As gravações aconteceram entre julho e setembro de 2021. O elenco teve acesso a fotos, vídeos e itens da família de Spielberg – o que os ajudou a compor os personagens. O designer de produção Rick Carter recriou a casa de Phoenix nos mínimos detalhes, com base em fotografias e descrições de Steven. “Foi estranho ver a minha casa totalmente reconstruída”, disse o diretor em um dos materiais de divulgação do filme.
Fazendo as pazes com o passado
Em entrevistas recentes, Spielberg confessou que o temor pela desaprovação dos pais ficou para trás. “Na verdade, eles ficavam me provocando: ‘E aí, Steve, quando você fará um filme sobre a nossa família?'”, disse à revista Hollywood Reporter. Leah e Arnold, porém, não conseguiram ver o resultado final: ela morreu em 2017, aos 97 anos; ele, em 2020, aos 103.
Outro fator que pode ter colaborado para que Os Fabelmans ganhasse vida foi o documentário Spielberg (2017), dirigido por Susan Lacy e lançado pela HBO. No filme, o cineasta abre o jogo sobre a sua vida – foi a primeira vez, por exemplo, que ele contou sobre o relacionamento de Leah com Bernie Adler (os dois se casaram após o divórcio com Arnold).

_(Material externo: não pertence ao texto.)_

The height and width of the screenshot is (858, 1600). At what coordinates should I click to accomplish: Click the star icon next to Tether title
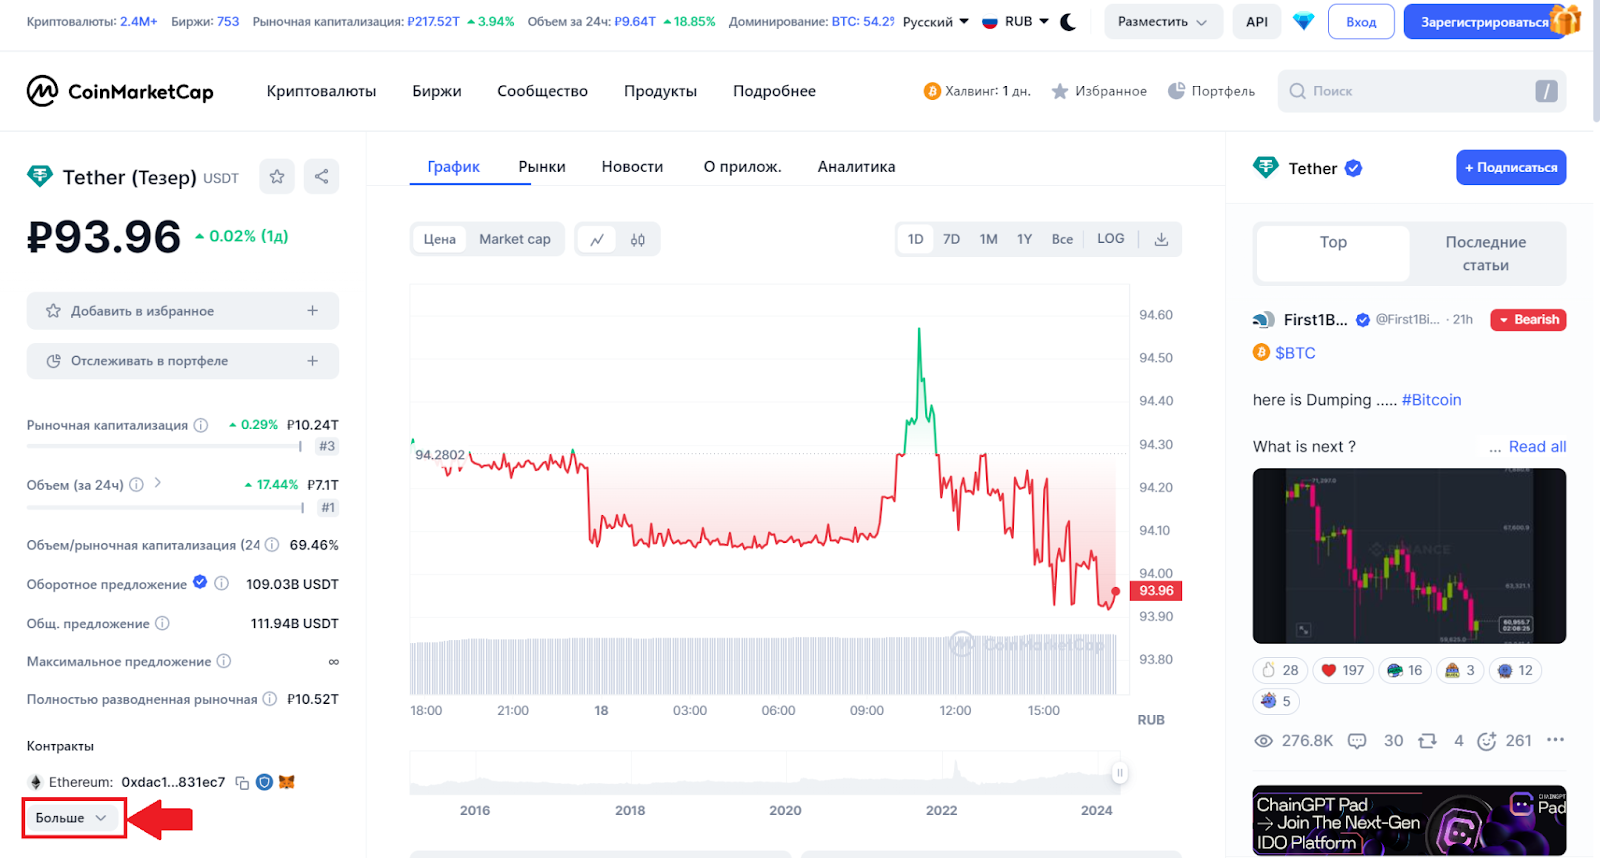pyautogui.click(x=277, y=177)
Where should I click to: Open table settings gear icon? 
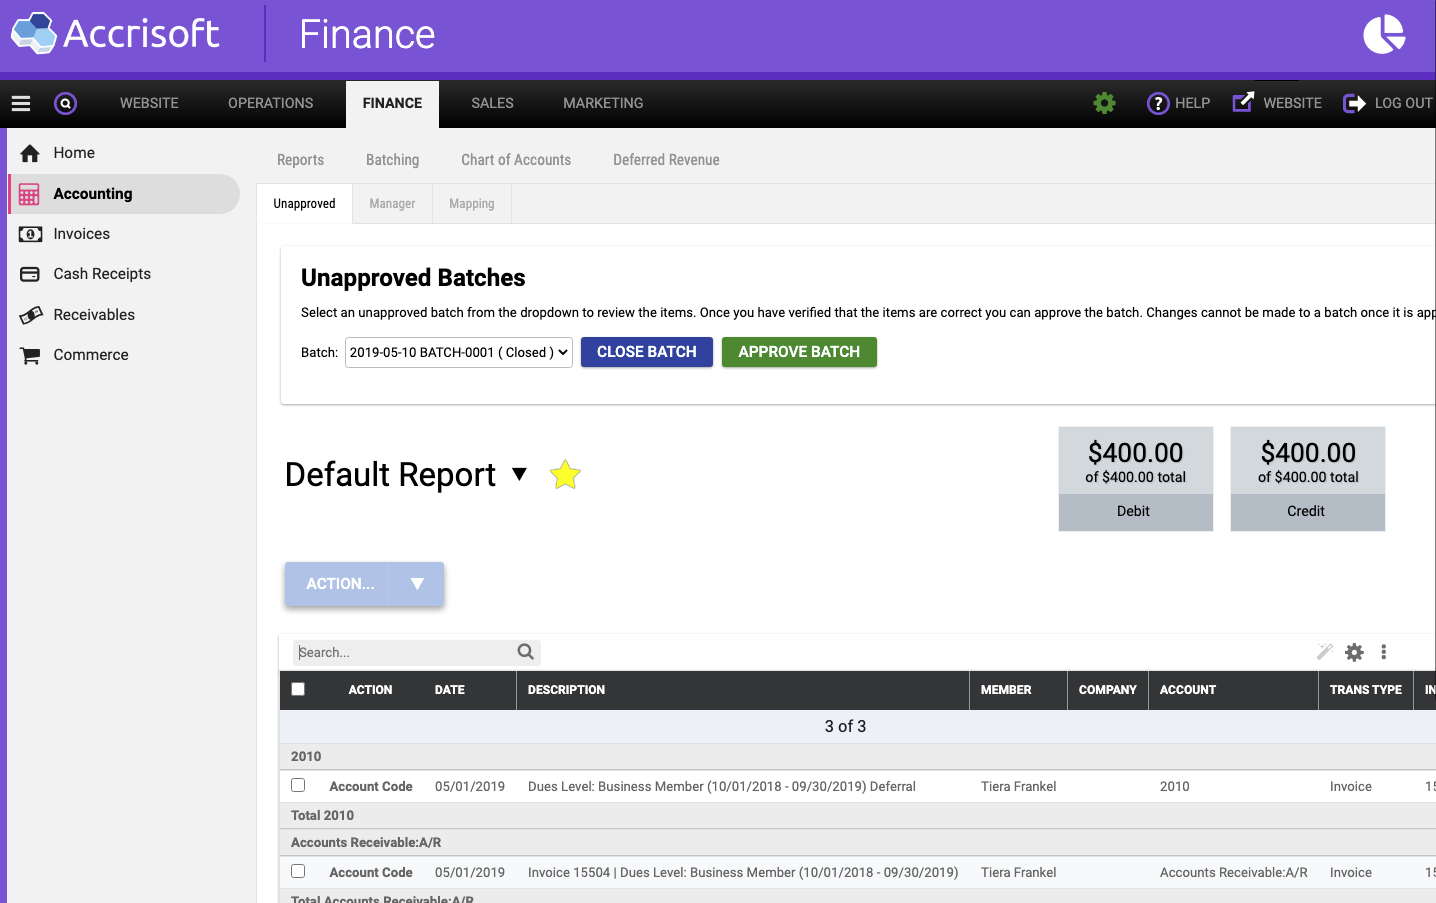point(1354,652)
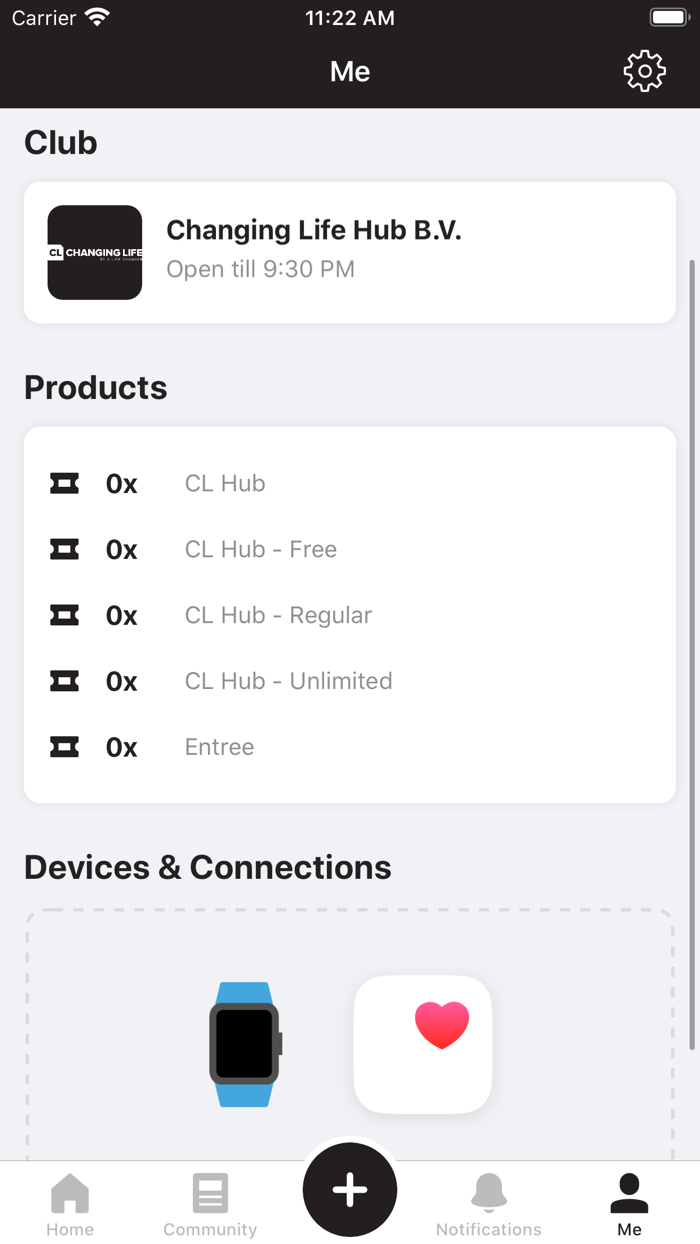
Task: Select the CL Hub - Free product
Action: pos(261,550)
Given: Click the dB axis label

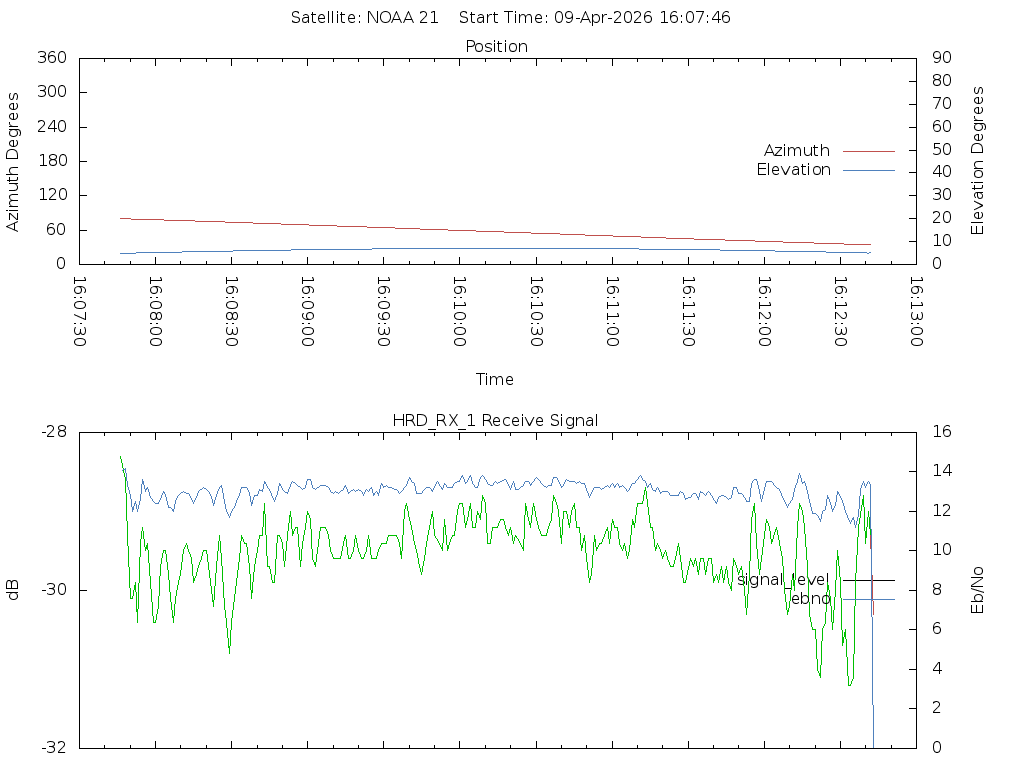Looking at the screenshot, I should pyautogui.click(x=13, y=590).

O documentário é também uma boa fonte para entender como os traumas do passado de Spielberg influenciaram as histórias que ele criou para as telonas, da família disfuncional de Contatos Imediatos de Terceiro Grau (1977) à solidão de Elliot em E.T.: O Extraterrestre (1982). Já O Resgate do Soldado Ryan (1998) foi fundamental para que o diretor fizesse as pazes com o pai (Arnold participou da Segunda Guerra e sempre contava histórias para os filhos). Spielberg está no HBO Max e vale a pena assistir – antes ou depois de Os Fabelmans.